A Multi-Modal Dataset for Teacher Behavior Analysis in Offline Classrooms

In this section, we present the three sub-datasets that form the MM-TBA dataset. The teaching action detection sub-dataset focuses on identifying teacher actions within teaching videos. The teacher lecture evaluation sub-dataset provides a comprehensive, multi-dimensional assessment of lecture content. The instructional design sub-dataset employs multivariate analysis methods to annotate instructional designs. Figure 2 illustrates the overall framework for constructing the MM-TBA dataset.

Table of Contents

Teaching Action Detection Sub-Dataset

The teaching action detection sub-dataset focuses specifically on the hand movements of teachers, categorizing these actions for every second of the teaching videos. Specifically, we defined six action categories: “pointing”, “beat gesture”, “descriptive gesture”, “writing”, “interacting”, and “neutral”. Given the complexity of developing this sub-dataset, we detail the process through three key aspects: data collection, data preprocessing, and data annotation.

Data Collection

We captured films of the trainee teachers instructing in micro-classrooms in 2018-2021. The shooting angles include 0^∘ and 30^∘ directions facing the teacher’s blackboard. We obtained the instructors’ informed consent prior to filming and informed them that the recordings would be used for future teaching and research purposes, and others. Additionally, we have anonymized the data contained in the dataset, all in an effort to preserve their privacy and the security of their information. We ultimately produced a total of 4,839 teaching videos.

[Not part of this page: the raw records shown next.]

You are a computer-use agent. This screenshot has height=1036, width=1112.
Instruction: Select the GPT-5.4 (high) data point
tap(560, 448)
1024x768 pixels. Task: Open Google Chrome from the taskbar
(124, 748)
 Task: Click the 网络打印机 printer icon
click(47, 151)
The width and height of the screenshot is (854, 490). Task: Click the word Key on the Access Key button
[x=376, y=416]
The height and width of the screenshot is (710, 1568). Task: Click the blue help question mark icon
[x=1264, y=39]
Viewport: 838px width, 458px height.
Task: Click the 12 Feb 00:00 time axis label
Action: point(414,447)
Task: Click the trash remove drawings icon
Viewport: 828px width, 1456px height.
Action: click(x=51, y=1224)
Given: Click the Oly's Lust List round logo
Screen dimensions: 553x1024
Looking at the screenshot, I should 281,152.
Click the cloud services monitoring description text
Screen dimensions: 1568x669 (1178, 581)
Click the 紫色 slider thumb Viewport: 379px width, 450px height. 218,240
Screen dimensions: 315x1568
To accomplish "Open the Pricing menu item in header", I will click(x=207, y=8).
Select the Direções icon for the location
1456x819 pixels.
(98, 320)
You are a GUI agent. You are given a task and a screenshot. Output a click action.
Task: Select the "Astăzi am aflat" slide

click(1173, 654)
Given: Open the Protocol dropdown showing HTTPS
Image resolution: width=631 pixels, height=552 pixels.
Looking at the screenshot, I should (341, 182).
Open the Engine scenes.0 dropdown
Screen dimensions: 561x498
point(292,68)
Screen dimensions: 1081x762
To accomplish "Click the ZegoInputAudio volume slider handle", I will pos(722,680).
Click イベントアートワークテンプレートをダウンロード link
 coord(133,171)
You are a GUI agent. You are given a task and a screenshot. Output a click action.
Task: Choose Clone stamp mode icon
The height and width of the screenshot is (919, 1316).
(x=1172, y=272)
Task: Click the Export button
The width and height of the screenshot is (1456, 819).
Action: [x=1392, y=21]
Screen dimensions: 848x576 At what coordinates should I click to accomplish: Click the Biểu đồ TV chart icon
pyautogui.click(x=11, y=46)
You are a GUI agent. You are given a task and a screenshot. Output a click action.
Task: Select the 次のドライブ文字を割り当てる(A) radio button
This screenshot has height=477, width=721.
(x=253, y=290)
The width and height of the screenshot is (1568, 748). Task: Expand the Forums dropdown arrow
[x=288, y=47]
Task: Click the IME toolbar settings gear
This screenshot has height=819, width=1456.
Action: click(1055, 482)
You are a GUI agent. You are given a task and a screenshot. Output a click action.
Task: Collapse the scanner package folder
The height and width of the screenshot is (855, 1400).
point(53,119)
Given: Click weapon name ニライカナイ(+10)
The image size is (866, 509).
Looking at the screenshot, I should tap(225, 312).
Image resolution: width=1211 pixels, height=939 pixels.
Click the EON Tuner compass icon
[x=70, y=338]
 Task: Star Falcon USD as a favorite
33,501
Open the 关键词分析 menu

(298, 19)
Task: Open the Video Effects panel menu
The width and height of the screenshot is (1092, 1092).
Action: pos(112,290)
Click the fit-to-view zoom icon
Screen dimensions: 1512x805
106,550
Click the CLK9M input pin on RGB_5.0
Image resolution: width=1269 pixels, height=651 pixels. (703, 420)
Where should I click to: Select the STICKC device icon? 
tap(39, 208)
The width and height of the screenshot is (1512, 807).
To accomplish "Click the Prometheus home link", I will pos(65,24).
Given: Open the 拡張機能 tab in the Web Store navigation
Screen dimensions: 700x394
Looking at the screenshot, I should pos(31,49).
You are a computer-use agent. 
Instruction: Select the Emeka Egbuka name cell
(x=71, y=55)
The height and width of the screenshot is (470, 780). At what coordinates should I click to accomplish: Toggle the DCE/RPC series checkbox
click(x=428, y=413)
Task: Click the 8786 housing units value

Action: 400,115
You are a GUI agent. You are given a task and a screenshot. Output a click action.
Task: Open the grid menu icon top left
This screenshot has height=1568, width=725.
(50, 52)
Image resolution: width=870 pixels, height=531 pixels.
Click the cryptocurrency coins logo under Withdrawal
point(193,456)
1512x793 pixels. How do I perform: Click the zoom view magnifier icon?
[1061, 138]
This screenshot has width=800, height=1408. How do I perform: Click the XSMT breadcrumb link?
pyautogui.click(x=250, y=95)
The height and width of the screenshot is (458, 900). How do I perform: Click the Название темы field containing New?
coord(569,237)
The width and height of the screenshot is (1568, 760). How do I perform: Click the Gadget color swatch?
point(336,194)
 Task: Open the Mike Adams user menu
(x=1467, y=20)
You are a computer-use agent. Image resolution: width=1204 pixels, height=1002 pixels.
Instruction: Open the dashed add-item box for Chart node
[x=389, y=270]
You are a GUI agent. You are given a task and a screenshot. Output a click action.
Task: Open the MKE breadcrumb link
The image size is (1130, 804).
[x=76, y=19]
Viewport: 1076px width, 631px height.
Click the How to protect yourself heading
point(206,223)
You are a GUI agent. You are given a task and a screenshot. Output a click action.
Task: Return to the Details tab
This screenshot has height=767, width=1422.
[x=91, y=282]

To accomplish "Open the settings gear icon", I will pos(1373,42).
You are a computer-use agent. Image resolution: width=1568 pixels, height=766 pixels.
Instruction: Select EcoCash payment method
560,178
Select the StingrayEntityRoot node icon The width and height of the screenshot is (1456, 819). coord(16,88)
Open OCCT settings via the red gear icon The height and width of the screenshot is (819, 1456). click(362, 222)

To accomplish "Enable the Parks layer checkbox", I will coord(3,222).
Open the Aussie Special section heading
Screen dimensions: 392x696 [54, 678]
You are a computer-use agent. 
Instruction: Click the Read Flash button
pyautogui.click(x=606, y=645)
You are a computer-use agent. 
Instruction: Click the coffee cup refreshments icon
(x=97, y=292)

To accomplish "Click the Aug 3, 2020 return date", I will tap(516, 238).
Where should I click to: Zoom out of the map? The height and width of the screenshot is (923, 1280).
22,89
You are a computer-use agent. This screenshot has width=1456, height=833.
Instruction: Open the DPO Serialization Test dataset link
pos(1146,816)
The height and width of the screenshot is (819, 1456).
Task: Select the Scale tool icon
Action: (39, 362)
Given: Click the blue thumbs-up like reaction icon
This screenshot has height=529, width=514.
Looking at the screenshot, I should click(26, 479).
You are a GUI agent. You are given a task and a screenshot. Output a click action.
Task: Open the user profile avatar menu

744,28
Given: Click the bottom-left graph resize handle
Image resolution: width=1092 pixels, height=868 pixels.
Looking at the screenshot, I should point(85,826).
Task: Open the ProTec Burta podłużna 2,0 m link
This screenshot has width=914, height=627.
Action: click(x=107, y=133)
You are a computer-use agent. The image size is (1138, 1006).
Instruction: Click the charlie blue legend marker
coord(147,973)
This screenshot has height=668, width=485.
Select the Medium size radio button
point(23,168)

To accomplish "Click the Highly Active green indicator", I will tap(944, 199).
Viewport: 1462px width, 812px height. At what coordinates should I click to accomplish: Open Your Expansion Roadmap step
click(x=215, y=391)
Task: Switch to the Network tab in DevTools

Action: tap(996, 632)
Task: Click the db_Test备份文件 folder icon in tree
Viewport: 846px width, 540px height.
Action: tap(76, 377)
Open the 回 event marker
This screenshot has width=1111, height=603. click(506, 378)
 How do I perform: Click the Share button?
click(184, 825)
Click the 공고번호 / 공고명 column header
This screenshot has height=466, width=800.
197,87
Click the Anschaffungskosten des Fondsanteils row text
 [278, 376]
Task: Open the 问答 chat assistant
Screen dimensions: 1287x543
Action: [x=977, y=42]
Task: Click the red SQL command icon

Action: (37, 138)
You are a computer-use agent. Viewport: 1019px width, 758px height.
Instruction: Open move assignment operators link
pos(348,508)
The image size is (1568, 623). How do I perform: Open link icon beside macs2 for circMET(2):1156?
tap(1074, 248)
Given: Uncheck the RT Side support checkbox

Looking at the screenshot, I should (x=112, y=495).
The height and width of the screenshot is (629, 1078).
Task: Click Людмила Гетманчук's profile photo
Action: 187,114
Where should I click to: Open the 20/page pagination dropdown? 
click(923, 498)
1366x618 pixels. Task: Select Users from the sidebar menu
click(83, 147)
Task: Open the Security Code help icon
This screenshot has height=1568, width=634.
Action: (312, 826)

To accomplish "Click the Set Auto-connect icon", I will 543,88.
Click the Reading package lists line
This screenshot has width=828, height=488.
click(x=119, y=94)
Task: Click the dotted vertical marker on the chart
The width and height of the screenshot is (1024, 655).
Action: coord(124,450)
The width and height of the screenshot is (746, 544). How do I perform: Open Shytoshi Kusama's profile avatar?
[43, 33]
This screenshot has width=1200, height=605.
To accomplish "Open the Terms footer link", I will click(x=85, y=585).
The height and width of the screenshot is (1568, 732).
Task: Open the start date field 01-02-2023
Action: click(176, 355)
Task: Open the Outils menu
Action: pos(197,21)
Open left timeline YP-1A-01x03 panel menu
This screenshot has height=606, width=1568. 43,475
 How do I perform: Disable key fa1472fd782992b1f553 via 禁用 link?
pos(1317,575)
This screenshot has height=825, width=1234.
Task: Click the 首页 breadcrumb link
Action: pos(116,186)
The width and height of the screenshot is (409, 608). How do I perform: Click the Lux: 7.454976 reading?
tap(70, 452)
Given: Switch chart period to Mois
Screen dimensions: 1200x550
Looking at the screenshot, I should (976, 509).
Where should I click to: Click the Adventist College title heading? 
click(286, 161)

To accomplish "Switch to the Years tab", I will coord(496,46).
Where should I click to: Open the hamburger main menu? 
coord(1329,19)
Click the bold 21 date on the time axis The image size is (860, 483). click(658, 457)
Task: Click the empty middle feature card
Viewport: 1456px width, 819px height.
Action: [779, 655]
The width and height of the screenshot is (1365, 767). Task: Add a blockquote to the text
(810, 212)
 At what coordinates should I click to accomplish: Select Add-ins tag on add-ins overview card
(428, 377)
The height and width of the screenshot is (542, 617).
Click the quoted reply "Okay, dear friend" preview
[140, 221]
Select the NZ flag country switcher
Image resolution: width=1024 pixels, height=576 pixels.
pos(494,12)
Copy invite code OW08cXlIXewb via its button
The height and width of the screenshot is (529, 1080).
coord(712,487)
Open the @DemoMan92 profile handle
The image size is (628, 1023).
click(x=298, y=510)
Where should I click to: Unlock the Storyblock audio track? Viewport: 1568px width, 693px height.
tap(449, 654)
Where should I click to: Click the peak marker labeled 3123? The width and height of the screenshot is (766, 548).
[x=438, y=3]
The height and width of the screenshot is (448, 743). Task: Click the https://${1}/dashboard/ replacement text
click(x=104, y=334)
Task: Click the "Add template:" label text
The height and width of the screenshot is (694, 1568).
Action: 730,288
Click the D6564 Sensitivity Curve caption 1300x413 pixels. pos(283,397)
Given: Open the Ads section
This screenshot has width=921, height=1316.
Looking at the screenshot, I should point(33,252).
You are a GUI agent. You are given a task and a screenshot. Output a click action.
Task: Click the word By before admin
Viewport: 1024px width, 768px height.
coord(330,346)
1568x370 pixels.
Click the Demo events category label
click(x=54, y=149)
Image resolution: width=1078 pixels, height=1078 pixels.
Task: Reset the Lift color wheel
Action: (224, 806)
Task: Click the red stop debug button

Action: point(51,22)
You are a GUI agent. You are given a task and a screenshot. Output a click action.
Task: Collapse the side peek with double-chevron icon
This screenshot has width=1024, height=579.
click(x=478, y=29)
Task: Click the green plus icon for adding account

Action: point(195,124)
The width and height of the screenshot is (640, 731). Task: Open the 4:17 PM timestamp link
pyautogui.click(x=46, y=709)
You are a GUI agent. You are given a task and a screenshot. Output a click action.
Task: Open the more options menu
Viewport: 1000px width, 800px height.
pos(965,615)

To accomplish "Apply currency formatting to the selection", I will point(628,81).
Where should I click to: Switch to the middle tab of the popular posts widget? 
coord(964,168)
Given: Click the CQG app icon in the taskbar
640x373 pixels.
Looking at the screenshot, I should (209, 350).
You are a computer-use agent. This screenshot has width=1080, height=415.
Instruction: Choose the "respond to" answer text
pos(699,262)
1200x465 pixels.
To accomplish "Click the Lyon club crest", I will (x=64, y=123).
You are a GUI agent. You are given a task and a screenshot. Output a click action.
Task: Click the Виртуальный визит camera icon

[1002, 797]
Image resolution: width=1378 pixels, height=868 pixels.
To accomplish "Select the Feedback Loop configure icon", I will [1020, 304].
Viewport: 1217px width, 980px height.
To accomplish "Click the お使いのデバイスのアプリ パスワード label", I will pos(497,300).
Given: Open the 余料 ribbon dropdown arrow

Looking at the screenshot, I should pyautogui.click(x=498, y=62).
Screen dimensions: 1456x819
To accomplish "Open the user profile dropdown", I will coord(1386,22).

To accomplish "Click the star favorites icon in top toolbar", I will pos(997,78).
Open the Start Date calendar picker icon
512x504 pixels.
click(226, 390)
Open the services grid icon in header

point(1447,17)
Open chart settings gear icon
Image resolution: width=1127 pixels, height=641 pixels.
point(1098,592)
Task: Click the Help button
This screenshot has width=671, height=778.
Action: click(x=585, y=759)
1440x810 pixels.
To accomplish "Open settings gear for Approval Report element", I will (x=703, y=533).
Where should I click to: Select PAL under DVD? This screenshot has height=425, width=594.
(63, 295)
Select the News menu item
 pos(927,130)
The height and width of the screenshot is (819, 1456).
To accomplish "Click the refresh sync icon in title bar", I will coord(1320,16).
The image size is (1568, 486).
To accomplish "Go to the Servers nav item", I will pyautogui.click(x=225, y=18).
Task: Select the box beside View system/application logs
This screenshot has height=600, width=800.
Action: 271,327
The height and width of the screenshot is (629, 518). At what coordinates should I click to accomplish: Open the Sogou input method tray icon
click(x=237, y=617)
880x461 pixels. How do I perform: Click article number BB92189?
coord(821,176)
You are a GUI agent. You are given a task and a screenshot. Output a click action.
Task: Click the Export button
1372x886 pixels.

The trainee teachers involved in this study are pre-service graduates from teacher education programs. Prior to their internships, they completed comprehensive coursework in educational theory and pedagogical methods, supplemented by school-based training. Under the guidance and supervision of experienced mentors, they applied these theories and methods in practical settings. Consequently, these teachers acquired practical teaching experience, contributing to the authenticity and representativeness of the collected teaching data.

Data collected at the beginning or end of the semester may not fully represent instructional practices throughout the entire term, and teaching styles can differ significantly by subject and instructor. To minimize these biases, we ensured data diversity by selecting courses from different points within the academic term and across multiple subjects, including Mathematics and Information Technology, spanning middle and high school levels. The gender distribution of teachers is approximately 2:3. This approach ensures that our dataset is reflective of typical classroom environments, thereby enhancing the generalizability of the findings. We present the attributes distribution of the collected data in Fig. 3, and have uploaded the metadata file to the data repository.

Data Preprocessing

Given the unique teaching style of each teacher¹⁶, we meticulously screened all the videos to ensure quality and relevance. Videos were excluded if they contained excessive repetitive movements, which we defined as a teacher repeating the same gesture or action more than six times within a 10-second window. We also removed segments showing irregular teaching behaviors, such as the teacher facing away from students for over 10 seconds or leaving the podium more than twice per minute. Similarly, segments with no teaching-related actions for over 10 consecutive seconds were discarded. To keep the focus on the teacher, we excluded segments where non-teacher individuals (e.g., students or assistants) blocked the teacher’s view for more than 20% of the duration. These criteria ensured the dataset contained meaningful instructional content.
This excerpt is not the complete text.